(**Edit**: I had originally tried to prove this by assuming \$$x \leq y \iff x = y\$$. I have updated this proof to fully answer the puzzle based on Anindya's comments below.)

> **Puzzle 197.** Suppose \$$\mathcal{V}\$$ is a closed commutative monoidal poset and \$$\mathcal{X}\$$ is any \$$\mathcal{V}\$$-enriched category. Show that there is a \$$\mathcal{V}\$$-enriched functor, the **hom functor**
>
> $\mathrm{hom} \colon \mathcal{X}^{\text{op}} \times \mathcal{X} \to \mathcal{V}$
>
> defined on any object \$$(x,x') \$$ of \$$\mathcal{X}^{\text{op}} \times \mathcal{X} \$$ by
>
> $\mathrm{hom}(x,x') = \mathcal{X}(x,x') .$

**Proof.**

Going back to [Lecture 32](https://forum.azimuthproject.org/discussion/2169/lecture-32-chapter-2-enriched-functors), we have the following definition of a \$$\mathcal{V}\$$-functor.

> **Definition.** Let \$$\mathcal{X}\$$ and \$$\mathcal{Y}\$$ be \$$\mathcal{V}\$$-categories. A **\$$\mathcal{V}\$$-functor from \$$\mathcal{X}\$$ to \$$\mathcal{Y}\$$**, denoted \$$F\colon\mathcal{X}\to\mathcal{Y}\$$, is a function
>
> $F\colon\mathrm{Ob}(\mathcal{X})\to \mathrm{Ob}(\mathcal{Y})$
>
> such that
>
> $\mathcal{X}(x,x') \leq \mathcal{Y}(F(x),F(x')) \tag{X}$
>
> for all \$$x,x' \in\mathrm{Ob}(\mathcal{X})\$$.

We want \$$F = \mathrm{hom}\$$ and \$$\mathcal{Y} = \mathcal{V}\$$.

Based on [Lecture 60](https://forum.azimuthproject.org/discussion/2287/lecture-60-chapter-4-closed-monoidal-posets), to make \$$\mathrm{hom}\$$ a \$$\mathcal{V}\$$-enriched functor we want to make the action of \$$\mathcal{Y}\$$ on objects be \$$(a,b) \mapsto a \multimap b \$$.
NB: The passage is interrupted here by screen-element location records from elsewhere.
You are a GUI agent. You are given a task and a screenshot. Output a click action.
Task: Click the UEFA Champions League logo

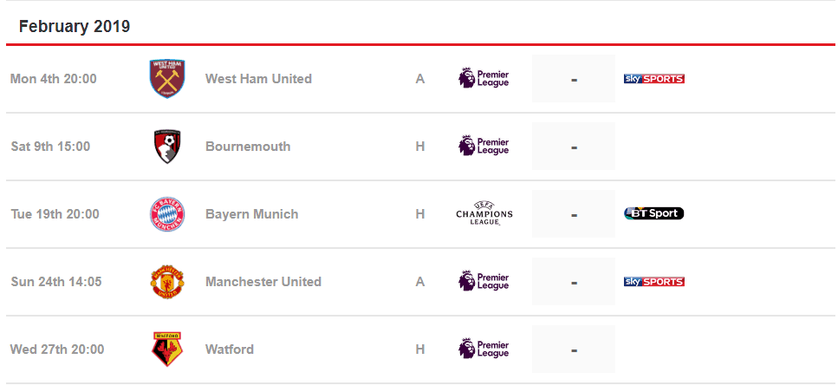click(x=484, y=212)
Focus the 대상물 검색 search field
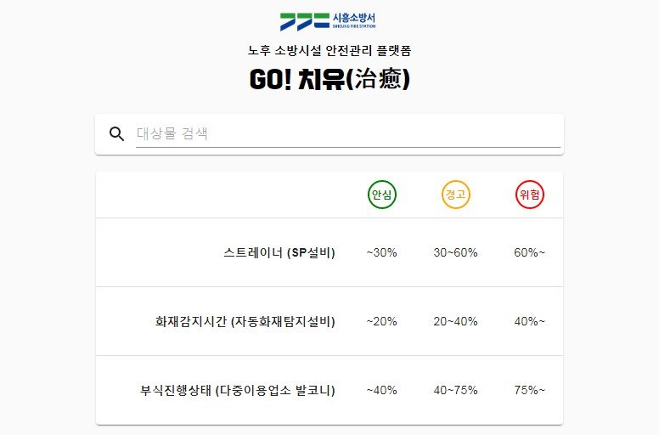The image size is (659, 435). pos(348,133)
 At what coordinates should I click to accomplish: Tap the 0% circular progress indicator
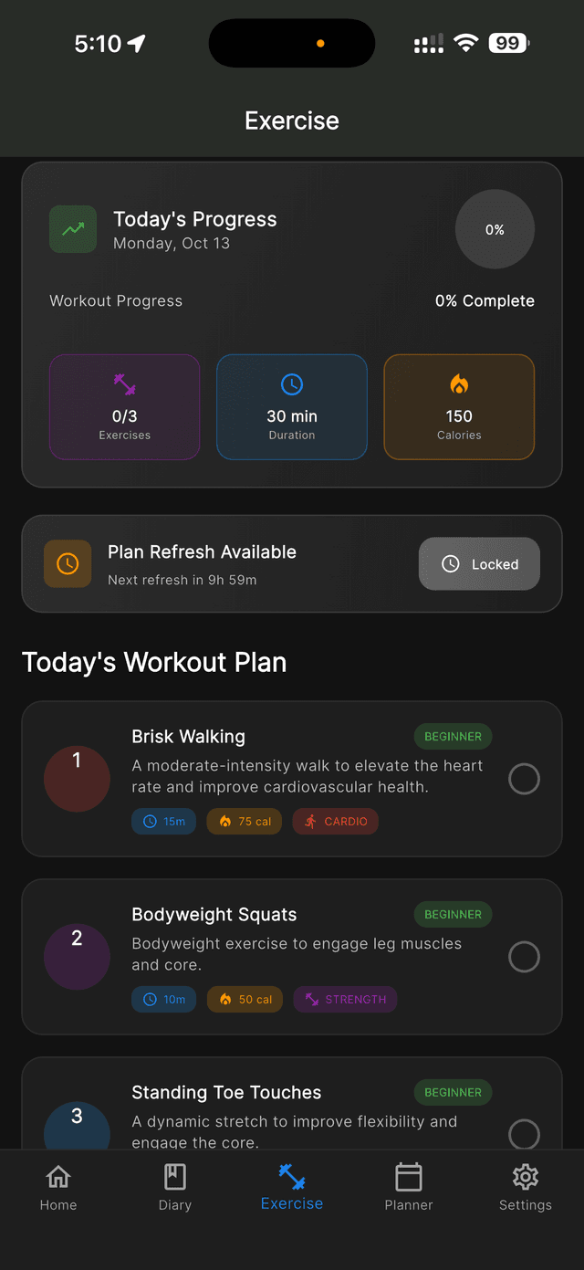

All that is left is to prove \$$\mathrm{hom}\$$ satisfies the rules of a \$$\mathcal{V}\$$-enriched functor.

To see \$$\mathrm{hom} = \mathcal{X}\$$ works, we know:

$(\mathcal{X}^{\text{op}} \times \mathcal{X})((a,b),(c,d)) = \mathcal{X}(c,a) \otimes \mathcal{X}(b,d)$

Hence, using commutativity and the fact that \$$A \otimes - \dashv A \multimap - \$$, then \$$\text{(X)}\$$ says that \$$\mathrm{hom}\$$ is a \$$\mathcal{V}\$$-Functor if and only if:

$\begin{eqnarray} & (\mathcal{X}^{\text{op}} \times \mathcal{X})((a,b),(c,d)) \leq \mathrm{hom}(a,b) \multimap \mathrm{hom}(c,d) \\\\ & \iff \\\\ & \mathcal{X}(c,a) \otimes \mathcal{X}(b,d) \leq \mathrm{hom}(a,b) \multimap \mathrm{hom}(c,d) \\\\ & \iff \\\\ & \mathrm{hom}(a,b) \otimes \mathcal{X}(c,a) \otimes \mathcal{X}(b,d) \leq \mathrm{hom}(c,d) \\\\ & \iff \\\\ & \mathcal{X}(a,b) \otimes \mathcal{X}(c,a) \otimes \mathcal{X}(b,d) \leq \mathcal{X}(c,d) \\\\ & \iff \\\\ & \mathcal{X}(c,a) \otimes \mathcal{X}(a,b) \otimes \mathcal{X}(b,d) \leq \mathcal{X}(c,d) \tag{Y} \end{eqnarray}$

So it suffices to show \$$\text{(Y)}\$$. To do this, observe:

1. \$$- \otimes \mathcal{X}(x,y)\$$ is monotone for all \$$x\$$ and \$$y\$$, since \$$\mathcal{V}\$$ is a monoidal pre-order as defined in [Lecture 21](https://forum.azimuthproject.org/discussion/2082/lecture-21-chapter-2-monoidal-preorders)
2. \$$\mathcal{X}(x,y)\otimes\mathcal{X}(y,z)\leq\mathcal{X}(x,z)\$$; this is from condition (b) of the definition of a \$$\mathcal{V}\$$-enriched category in [Lecture 29](https://forum.azimuthproject.org/discussion/2121/lecture-29-chapter-2-enriched-categories)

From (2) we have

$\mathcal{X}(c,a) \otimes \mathcal{X}(a,b) \leq \mathcal{X}(c,b)$

This with (1) means

$\mathcal{X}(c,a) \otimes \mathcal{X}(a,b) \otimes \mathcal{X}(b,d) \leq \mathcal{X}(c,b) \otimes \mathcal{X}(b,d) \tag{★}$

But we also know from (2) that

$\mathcal{X}(c,b) \otimes \mathcal{X}(b,d) \leq \mathcal{X}(c,b)$

This along with (★) and transitivity shows \$$\mathcal{X}(c,a) \otimes \mathcal{X}(a,b) \otimes \mathcal{X}(b,d) \leq \mathcal{X}(c,d)\$$ as desired.
\$$\qquad \blacksquare \$$